Os relatos detalhados de Yuliia Taira Paievska referem os episódios de tortura que vivenciou e assistiu durante os três meses em que esteve detida. A médica ficou conhecida por ter divulgado vídeos captados por uma câmara corporal durante o cerco russo à cidade portuária.
As memória que traz desse período foram partilhadas com os legisladores norte-americanos que pertencem à Comissão de Segurança e Cooperação na Europa – também conhecida como Comissão de Helsinque dos EUA.
Entre as descrições, a médica refere um menino de sete anos que morreu no seu colo por não haver equipamento médico para salvá-lo. Lembra também um amigo a quem fechou os olhos “antes do corpo ter arrefecido”, sublinhando que cada vez morreram mais e mais amigos.
Yuliia Paievska relata que os militares russos obrigavam os prisioneiros a retirar a roupa antes de os atormentar e agredir e que os gritos dos detidos se ouviam durante semanas, “morrendo depois da tortura sem qualquer ajuda médica”, cita a AP.
“Neste tormento do inferno, as únicas coisas que sentem antes da morte são abusos e espancamentos”, refere.

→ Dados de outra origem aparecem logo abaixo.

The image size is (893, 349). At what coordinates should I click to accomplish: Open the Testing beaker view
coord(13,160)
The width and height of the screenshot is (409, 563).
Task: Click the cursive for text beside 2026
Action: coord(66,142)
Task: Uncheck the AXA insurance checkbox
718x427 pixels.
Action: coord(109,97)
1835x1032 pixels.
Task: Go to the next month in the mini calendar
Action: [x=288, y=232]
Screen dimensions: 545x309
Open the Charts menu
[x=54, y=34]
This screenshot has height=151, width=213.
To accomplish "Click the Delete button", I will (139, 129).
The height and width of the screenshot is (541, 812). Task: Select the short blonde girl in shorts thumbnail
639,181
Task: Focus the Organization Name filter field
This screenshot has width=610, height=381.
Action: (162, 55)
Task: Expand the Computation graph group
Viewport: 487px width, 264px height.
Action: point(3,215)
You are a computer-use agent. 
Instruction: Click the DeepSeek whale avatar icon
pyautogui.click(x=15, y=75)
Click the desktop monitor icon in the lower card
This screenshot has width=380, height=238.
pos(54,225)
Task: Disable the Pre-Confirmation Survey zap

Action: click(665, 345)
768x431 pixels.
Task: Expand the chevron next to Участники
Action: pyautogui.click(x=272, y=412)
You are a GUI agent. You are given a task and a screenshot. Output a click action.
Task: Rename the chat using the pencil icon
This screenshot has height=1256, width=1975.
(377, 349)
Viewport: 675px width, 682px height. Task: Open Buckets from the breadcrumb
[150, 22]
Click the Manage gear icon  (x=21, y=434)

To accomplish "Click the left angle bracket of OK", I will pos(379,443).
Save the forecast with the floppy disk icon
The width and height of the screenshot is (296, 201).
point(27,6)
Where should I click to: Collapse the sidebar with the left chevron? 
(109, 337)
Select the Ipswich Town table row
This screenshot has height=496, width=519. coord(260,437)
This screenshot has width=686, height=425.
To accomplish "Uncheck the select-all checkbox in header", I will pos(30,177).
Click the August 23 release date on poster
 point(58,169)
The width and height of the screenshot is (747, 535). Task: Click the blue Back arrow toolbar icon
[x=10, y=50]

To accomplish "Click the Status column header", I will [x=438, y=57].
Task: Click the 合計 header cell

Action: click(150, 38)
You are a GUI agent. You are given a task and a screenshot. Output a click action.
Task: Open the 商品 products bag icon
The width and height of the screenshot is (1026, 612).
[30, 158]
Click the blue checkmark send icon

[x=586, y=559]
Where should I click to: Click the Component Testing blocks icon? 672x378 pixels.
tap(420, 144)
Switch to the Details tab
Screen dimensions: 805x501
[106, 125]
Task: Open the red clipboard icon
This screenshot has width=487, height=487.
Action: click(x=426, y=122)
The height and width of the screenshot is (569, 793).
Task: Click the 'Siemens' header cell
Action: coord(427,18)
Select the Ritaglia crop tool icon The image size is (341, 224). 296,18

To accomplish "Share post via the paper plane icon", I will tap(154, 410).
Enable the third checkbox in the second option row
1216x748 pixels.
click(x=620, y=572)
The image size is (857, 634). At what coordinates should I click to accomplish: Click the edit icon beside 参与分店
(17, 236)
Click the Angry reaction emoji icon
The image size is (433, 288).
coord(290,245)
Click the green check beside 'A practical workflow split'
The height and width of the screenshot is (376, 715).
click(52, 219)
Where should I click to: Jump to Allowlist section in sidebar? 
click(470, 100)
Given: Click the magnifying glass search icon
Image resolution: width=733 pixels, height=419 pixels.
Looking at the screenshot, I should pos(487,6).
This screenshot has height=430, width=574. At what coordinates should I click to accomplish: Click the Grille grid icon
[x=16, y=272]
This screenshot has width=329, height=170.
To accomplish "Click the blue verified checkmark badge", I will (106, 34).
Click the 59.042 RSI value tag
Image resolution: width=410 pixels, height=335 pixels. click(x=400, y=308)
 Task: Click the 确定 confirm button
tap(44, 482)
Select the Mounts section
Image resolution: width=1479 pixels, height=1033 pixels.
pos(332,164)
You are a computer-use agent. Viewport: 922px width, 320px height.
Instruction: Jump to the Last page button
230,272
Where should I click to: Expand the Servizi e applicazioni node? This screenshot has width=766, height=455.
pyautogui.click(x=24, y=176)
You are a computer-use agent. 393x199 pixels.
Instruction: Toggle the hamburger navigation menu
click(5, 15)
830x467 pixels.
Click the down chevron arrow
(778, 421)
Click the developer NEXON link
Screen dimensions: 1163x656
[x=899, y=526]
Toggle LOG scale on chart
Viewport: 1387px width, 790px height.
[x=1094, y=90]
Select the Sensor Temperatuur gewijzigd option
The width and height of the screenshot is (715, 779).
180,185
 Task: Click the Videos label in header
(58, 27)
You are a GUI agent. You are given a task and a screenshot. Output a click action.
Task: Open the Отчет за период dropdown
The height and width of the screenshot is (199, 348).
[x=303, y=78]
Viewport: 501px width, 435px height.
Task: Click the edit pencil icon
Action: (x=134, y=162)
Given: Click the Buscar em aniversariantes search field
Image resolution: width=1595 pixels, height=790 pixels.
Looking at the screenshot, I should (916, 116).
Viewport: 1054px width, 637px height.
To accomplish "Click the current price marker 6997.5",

Da sua experiência pessoal, Yuliia Paievska conta que sofreu dores de cabeça fortes devido a uma concussão que sofreu numa explosão. Lembra que pediu aos captores para ligar ao marido, mas que esse pedido lhe foi negado.
“Eles disseram: ‘Andas a ver muitos filmes americanos. Não haverá nenhuma chamada telefónica”.
Além disso, a médica conta também que os torturadores incentivavam os prisioneiros – ela incluída – a que se suicidassem. O desejo de ver o dia de amanhã foi o que a manteve resistente. “Sabes porque te fazemos isto?”, perguntou-lhe um dos militares russos, ao que a médica respondeu “porque podem”.
A médica foi detida em março, depois de ter sido mandada parar numa operação de verificação dos documentos. Acredita-se que milhares de cidadãos ucranianos foram detidos pelas forças russas. A Convenção de Genebra determina que os médicos militares e civis devem ser protegidos “em qualquer circunstância”. Segundo o autarca de Mariupol, pelo menos 10.000 pessoas desapareceram da cidade durante o cerco russo.
Antes de ser capturada, a médica conseguiu enviar aos jornalistas da AP um micro cartão de memória com 256 gigabytes de imagens filmadas com uma câmara corporal. Os vídeos mostram o dia-a-dia da sua equipa de salvamento, em Mariupol, durante o cerco russo.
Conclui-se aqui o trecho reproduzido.